Planet Terror is so gleefully over the top that I would have been satisfied if the credits had rolled then and there, but instead we're treated to fake trailers from the likes of Rob Zombie (Werewolf Women of the S.S., which features Udo Kier, Sybil Danning and Nicolas Cage as Fu Manchu), Edgar Wright (Don't) and Eli Roth (Thanksgiving). (Amusingly enough, the trailers for Wright's Hot Fuzz and Roth's Hostel: Part II actually preceded Grindhouse, but I missed out on the one for Zombie's remake of Halloween.)

Then comes Quentin Tarantino's Death Proof, which explicitly references such seminal car-chase movies as Vanishing Point and Dirty Mary, Crazy Larry. It stars Kurt Russell as a retired stuntman who uses his car to brutally kill young women, for reasons which are known only to him. We actually get to see him in action twice, first targeting an Austin DJ and her friends, and then a trio of women working on a film in Tennessee. Tarantino takes his time with both scenarios, preferring to spend some quality time with the doomed women before letting Russell loose on them. This is especially the case the second time, in which stunt driver Tracie Thoms, make-up artist Rosario Dawson and real-life Kiwi stuntwoman Zoe Bell manage to turn the tables on him.

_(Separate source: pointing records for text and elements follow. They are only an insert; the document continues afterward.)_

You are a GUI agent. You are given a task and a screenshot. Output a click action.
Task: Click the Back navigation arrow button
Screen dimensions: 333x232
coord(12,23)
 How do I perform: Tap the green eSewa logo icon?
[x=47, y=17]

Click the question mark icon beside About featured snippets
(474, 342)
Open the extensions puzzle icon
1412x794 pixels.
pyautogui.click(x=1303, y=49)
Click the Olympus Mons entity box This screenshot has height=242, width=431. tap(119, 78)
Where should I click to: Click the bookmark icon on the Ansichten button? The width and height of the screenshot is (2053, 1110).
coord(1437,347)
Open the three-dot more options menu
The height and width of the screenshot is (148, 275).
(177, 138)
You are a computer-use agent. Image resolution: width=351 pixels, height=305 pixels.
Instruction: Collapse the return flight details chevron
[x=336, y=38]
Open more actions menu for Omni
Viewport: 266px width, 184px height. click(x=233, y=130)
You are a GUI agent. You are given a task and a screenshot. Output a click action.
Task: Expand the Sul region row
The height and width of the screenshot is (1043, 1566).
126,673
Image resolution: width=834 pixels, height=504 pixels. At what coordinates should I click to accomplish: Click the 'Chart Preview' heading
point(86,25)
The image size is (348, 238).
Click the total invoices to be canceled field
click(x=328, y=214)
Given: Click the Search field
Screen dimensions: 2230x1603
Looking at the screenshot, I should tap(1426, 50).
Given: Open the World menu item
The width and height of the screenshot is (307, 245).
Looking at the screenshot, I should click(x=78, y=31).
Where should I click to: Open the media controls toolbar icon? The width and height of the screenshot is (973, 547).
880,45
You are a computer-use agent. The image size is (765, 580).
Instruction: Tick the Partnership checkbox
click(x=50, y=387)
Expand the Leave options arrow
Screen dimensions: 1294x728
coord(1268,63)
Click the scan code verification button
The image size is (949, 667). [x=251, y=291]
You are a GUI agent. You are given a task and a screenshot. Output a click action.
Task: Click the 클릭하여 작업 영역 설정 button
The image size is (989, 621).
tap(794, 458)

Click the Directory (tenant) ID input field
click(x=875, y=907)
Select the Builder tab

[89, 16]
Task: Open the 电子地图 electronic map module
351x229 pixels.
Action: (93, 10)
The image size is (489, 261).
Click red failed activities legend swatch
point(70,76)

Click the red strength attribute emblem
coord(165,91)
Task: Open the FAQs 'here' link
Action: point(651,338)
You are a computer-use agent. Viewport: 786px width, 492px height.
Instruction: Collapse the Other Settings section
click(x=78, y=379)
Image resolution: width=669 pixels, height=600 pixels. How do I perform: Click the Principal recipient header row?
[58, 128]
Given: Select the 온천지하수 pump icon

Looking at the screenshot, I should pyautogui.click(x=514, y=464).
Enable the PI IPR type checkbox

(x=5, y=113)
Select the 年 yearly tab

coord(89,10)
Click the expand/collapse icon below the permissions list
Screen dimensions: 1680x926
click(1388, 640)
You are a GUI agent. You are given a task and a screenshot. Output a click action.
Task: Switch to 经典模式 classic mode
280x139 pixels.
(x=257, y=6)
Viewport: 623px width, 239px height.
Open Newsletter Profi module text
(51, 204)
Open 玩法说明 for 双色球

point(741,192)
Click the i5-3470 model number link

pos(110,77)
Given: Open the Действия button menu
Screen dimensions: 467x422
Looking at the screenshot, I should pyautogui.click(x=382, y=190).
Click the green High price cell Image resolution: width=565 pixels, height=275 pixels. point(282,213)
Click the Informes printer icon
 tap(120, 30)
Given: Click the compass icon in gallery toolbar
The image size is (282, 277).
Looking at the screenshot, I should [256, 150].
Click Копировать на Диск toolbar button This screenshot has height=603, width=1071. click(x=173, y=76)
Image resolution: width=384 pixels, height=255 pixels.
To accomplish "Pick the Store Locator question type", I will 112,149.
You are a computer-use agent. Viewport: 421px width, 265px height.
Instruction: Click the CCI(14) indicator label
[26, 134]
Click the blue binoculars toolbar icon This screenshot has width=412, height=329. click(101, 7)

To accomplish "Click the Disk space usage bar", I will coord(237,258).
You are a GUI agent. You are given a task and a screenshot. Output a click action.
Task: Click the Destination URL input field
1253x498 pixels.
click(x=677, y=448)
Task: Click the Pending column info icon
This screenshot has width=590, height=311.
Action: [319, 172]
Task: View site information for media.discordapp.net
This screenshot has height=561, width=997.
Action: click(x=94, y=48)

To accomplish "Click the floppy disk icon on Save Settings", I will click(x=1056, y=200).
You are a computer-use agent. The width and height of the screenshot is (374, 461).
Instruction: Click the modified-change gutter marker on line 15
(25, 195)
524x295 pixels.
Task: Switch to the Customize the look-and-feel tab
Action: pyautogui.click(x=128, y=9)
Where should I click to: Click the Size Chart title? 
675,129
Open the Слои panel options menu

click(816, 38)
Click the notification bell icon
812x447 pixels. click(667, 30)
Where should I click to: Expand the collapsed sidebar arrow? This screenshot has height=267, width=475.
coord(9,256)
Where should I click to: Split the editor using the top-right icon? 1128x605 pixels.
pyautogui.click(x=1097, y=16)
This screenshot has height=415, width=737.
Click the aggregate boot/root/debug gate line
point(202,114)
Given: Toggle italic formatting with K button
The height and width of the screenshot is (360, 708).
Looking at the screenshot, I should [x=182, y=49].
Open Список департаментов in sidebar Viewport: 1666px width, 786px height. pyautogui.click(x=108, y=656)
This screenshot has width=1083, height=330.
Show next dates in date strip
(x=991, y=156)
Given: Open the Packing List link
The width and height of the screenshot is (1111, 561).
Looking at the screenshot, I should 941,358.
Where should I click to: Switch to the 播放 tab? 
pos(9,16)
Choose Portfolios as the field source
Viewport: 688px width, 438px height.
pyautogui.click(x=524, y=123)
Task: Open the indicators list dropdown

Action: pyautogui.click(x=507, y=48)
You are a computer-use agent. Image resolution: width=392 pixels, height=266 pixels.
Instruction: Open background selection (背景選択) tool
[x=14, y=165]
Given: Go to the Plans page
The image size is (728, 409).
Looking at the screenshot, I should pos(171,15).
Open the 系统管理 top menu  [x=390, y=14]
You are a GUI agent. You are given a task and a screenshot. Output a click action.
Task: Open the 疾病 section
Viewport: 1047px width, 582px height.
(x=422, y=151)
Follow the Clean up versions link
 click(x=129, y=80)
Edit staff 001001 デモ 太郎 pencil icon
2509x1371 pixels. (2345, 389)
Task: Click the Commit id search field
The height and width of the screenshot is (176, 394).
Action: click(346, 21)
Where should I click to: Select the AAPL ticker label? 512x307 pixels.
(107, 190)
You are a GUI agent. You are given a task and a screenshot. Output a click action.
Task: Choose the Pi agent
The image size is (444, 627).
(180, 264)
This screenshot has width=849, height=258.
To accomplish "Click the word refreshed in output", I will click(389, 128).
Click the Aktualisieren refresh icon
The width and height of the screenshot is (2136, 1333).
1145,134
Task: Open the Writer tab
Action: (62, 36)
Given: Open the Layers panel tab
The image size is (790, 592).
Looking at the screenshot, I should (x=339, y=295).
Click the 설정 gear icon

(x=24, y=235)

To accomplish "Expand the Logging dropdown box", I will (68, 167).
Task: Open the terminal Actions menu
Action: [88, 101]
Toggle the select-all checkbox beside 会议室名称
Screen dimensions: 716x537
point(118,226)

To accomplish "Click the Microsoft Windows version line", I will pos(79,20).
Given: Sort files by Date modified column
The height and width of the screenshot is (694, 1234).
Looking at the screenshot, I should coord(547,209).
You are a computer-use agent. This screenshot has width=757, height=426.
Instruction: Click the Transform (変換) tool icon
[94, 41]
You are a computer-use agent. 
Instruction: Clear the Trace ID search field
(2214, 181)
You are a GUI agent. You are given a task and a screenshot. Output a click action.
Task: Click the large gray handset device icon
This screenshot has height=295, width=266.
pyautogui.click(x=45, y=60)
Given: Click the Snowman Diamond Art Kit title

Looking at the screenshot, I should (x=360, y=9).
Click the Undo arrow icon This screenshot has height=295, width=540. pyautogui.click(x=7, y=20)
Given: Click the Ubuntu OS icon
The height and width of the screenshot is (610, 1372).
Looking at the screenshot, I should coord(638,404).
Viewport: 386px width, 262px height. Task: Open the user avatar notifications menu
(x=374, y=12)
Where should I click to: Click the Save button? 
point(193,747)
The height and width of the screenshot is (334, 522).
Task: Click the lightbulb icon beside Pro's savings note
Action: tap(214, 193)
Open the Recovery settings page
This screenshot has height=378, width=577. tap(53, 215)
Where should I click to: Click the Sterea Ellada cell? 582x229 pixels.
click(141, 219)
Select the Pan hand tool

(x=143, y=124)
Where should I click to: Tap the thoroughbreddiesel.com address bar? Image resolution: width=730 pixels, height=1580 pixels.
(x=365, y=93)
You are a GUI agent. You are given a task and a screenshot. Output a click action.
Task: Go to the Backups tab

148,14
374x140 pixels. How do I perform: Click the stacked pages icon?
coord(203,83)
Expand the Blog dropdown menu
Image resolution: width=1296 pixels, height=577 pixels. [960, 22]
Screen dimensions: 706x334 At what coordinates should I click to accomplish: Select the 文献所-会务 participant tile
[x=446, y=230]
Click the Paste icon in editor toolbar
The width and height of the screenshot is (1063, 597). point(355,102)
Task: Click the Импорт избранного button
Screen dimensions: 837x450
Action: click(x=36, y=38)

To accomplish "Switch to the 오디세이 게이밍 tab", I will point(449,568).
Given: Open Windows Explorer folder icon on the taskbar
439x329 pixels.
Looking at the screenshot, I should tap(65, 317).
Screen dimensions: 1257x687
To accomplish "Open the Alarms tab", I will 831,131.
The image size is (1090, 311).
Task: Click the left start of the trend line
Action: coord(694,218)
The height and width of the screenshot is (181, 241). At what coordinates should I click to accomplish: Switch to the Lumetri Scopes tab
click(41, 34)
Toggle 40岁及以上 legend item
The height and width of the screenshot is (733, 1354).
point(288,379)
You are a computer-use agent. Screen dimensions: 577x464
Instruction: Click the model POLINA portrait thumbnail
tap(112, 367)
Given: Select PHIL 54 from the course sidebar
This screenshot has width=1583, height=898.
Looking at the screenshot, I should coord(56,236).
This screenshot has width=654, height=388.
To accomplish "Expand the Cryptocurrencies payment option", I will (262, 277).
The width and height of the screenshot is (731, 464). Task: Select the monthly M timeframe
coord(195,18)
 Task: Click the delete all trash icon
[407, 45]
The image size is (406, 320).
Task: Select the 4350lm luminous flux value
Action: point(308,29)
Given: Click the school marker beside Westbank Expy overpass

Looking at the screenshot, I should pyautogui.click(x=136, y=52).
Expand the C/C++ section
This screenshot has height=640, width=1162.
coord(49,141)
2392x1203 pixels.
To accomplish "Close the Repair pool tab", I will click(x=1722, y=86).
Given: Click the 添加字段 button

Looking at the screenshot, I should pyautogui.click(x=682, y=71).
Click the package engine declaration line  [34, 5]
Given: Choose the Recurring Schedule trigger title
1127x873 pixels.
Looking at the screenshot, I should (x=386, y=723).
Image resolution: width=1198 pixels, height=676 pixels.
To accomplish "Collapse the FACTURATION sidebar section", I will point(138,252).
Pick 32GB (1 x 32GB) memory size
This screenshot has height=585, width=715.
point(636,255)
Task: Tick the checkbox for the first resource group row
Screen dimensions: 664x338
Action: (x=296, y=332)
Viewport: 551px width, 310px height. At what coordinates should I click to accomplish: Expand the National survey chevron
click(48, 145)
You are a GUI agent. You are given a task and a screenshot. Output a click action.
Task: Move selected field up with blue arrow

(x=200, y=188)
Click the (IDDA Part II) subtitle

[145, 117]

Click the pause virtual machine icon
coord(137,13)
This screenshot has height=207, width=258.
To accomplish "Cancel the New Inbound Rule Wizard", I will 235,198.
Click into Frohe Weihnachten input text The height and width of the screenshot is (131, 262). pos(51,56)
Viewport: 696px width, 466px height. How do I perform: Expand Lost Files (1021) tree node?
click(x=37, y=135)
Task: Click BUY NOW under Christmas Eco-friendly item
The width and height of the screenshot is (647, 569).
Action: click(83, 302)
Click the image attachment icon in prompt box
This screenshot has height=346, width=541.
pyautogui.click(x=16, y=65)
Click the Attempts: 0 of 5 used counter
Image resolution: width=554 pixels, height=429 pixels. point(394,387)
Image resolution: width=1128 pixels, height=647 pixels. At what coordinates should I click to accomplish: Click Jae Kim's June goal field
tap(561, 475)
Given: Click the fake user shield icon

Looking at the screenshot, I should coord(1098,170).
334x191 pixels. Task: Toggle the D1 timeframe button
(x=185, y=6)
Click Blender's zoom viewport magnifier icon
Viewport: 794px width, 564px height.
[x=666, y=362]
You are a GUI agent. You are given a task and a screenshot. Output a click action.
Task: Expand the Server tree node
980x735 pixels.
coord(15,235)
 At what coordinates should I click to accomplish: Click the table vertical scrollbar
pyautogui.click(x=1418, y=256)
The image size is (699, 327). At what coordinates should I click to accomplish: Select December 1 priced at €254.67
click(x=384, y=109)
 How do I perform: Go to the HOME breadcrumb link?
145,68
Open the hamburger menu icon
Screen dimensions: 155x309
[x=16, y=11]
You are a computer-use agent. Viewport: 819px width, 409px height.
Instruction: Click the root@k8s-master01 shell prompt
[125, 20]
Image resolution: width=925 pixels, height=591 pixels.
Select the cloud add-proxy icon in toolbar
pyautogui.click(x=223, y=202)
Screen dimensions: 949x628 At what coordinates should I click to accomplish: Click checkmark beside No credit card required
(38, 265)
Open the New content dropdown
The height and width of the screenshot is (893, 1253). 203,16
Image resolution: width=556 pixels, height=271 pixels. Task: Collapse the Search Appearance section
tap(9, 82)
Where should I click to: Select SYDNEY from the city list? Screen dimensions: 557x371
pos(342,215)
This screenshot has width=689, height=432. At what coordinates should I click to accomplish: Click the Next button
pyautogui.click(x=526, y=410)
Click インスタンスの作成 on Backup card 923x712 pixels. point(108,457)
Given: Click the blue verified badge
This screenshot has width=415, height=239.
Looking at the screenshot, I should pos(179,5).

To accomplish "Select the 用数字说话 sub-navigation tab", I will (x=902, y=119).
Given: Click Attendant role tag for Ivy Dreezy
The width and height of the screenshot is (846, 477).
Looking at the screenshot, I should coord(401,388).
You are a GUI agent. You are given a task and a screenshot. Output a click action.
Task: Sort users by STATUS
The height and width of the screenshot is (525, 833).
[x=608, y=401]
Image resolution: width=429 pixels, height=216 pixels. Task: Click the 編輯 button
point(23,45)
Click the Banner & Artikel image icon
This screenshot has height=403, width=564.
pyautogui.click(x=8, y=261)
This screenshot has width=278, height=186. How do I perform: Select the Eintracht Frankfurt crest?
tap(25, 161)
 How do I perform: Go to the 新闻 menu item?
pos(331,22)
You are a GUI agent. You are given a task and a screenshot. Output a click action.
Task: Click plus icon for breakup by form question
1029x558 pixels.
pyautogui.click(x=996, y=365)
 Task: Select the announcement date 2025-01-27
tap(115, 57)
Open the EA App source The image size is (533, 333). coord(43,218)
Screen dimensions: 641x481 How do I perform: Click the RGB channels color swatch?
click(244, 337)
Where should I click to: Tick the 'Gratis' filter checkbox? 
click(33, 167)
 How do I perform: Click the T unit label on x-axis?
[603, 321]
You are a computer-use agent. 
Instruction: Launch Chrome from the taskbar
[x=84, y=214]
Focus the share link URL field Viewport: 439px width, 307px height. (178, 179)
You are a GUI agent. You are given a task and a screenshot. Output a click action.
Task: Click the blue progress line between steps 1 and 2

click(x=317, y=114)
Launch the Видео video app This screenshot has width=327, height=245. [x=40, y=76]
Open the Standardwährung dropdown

Tarantino can't resist casting himself as a bartender in his own segment, which also features McGowan as another one of Russell's victims. Tarantino also acts as his own cinematographer, as does Rodriguez, who ups the ante by composing the music (which is highly reminiscent of John Carpenter's synthesizer scores) and co-editing his segment. And, of course, they both produced the film, which, if it's successful enough, may spawn future double-bill movies. If they're as lovingly made as this one (the lengths they went to make the prints look worn out and distressed is quite admirable), I say bring them on.


Sunday, April 8th, 2007
Try all the alternatives you want. Then we'll have to operate.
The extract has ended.